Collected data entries

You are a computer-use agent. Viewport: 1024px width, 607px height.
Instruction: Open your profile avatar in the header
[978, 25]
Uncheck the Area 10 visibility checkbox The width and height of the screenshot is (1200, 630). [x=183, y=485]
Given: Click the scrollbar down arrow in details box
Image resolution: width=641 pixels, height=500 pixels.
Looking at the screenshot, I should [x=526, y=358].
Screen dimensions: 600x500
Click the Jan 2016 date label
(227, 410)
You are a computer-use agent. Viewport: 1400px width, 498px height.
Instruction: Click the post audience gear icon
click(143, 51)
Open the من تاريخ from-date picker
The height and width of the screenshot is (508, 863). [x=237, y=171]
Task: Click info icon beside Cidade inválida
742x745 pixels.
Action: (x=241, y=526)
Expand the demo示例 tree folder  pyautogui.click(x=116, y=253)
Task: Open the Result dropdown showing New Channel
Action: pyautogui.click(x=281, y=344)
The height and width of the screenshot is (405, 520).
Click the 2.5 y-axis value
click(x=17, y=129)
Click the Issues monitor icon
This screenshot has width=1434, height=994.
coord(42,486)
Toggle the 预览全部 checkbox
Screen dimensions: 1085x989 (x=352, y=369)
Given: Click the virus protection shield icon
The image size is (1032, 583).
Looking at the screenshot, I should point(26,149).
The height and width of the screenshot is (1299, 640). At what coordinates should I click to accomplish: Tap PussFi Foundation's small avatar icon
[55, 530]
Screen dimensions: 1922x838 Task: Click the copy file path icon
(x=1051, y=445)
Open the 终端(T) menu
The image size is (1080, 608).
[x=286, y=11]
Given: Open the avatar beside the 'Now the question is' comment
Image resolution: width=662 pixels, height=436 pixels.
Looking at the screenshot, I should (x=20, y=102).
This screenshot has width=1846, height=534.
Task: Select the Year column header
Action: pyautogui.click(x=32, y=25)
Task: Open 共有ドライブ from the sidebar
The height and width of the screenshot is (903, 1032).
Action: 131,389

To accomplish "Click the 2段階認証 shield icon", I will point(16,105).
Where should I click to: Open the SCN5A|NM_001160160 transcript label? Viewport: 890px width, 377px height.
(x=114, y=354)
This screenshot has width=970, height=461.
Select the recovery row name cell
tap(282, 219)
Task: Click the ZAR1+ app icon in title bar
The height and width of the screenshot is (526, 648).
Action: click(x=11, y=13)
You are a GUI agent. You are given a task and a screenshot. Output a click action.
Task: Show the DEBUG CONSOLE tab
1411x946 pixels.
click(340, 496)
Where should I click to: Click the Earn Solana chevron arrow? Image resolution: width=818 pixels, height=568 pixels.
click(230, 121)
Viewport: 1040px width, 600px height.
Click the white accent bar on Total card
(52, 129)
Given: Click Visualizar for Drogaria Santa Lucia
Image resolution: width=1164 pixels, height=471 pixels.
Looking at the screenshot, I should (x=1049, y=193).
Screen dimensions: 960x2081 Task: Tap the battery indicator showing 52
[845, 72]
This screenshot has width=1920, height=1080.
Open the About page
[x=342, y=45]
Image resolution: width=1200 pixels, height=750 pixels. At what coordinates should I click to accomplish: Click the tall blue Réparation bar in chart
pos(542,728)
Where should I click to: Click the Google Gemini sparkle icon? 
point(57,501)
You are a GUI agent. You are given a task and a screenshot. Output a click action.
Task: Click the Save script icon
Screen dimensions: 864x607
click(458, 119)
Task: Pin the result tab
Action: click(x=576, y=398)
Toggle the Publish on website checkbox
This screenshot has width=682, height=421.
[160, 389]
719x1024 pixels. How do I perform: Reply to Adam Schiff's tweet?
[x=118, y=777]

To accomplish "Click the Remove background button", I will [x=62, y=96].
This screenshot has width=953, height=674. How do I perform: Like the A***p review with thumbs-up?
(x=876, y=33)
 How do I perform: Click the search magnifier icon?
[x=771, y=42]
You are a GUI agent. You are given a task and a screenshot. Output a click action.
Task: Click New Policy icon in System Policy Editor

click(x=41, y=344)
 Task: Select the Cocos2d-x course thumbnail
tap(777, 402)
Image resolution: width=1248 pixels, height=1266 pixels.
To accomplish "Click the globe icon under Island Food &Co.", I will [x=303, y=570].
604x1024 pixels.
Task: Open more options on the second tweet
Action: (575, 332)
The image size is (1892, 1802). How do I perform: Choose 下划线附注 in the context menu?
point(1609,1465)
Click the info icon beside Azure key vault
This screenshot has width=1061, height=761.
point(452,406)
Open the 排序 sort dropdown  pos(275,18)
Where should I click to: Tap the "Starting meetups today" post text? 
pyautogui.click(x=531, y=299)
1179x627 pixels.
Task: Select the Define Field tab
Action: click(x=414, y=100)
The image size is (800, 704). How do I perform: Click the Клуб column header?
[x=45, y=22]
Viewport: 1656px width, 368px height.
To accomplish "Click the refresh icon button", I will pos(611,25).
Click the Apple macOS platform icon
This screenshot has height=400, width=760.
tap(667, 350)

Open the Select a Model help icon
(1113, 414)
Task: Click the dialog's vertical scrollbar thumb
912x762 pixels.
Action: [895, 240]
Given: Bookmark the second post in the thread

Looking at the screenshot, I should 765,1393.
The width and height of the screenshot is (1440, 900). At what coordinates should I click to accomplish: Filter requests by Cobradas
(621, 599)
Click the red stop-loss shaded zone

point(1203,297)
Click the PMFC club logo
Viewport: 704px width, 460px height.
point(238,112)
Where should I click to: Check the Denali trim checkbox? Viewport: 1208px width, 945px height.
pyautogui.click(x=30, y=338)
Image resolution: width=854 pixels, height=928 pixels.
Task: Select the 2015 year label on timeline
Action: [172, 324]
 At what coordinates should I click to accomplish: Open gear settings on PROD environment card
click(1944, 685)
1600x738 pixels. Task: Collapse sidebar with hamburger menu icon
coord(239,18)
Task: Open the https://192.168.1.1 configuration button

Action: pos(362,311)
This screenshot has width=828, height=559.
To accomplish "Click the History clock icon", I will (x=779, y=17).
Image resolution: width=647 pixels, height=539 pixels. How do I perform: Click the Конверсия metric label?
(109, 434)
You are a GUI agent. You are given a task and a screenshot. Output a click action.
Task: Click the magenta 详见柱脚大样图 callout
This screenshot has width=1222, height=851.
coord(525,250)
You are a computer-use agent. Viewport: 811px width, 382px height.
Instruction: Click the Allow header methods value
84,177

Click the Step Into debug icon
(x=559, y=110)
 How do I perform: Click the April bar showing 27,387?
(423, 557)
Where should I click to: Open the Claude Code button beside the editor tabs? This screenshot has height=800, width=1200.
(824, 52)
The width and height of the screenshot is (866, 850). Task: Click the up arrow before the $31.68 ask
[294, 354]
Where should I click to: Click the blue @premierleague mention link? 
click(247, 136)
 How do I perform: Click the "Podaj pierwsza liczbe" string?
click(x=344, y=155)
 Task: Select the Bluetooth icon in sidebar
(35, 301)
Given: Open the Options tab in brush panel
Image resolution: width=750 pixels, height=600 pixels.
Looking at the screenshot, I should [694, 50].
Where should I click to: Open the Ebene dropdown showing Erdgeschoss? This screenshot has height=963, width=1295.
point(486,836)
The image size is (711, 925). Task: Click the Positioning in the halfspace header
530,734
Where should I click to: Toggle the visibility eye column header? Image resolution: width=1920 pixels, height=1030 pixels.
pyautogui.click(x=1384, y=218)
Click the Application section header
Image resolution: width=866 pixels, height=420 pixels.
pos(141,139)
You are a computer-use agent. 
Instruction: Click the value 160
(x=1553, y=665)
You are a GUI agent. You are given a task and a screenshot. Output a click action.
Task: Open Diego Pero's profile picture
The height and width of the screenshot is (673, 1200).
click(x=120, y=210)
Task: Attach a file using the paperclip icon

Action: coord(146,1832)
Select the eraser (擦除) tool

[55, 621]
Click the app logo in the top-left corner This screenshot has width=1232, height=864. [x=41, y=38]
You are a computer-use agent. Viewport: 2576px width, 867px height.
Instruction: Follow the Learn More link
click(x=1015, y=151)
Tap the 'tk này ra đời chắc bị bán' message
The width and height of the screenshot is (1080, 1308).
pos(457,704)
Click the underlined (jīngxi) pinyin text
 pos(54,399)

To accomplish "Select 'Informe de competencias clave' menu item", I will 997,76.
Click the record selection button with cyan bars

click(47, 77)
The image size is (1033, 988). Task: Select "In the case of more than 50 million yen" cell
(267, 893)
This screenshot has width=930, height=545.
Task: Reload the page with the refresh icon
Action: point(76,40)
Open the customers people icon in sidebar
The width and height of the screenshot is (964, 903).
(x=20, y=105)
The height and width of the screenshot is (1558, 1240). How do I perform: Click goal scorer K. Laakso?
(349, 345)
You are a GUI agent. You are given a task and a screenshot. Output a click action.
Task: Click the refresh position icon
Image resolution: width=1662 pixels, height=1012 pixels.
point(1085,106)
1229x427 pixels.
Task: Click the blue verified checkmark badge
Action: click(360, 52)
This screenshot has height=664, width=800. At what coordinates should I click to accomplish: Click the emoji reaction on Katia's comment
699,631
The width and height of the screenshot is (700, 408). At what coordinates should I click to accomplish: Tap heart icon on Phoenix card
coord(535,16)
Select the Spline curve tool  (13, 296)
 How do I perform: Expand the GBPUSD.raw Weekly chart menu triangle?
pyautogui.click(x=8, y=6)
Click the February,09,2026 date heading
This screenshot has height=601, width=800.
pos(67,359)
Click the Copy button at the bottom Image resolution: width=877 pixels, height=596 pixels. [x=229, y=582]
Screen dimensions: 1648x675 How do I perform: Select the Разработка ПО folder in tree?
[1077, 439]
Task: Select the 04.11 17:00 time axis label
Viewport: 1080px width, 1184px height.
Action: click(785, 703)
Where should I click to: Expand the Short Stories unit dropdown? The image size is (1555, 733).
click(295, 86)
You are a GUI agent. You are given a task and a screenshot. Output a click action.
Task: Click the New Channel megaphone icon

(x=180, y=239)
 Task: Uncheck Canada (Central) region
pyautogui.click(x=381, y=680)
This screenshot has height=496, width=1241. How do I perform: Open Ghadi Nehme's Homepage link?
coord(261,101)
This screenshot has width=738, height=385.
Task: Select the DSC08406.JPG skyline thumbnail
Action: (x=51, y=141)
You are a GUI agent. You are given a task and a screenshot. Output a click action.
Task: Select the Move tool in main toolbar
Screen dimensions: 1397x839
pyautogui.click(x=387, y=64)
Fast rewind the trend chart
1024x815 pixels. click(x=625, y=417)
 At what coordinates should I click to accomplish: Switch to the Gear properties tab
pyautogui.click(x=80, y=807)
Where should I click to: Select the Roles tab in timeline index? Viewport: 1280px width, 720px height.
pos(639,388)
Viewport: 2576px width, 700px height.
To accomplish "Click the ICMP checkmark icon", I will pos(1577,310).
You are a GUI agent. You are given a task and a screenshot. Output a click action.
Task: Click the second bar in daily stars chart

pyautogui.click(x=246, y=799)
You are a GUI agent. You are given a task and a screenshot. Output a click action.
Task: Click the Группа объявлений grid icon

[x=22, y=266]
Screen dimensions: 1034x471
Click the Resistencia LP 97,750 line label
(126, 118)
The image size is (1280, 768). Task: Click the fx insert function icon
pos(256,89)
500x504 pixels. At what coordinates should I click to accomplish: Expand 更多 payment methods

* _Required action_: Work out how many lines of the entries include the word "shield", and respond with that number and nothing more.

* _Written response_: 2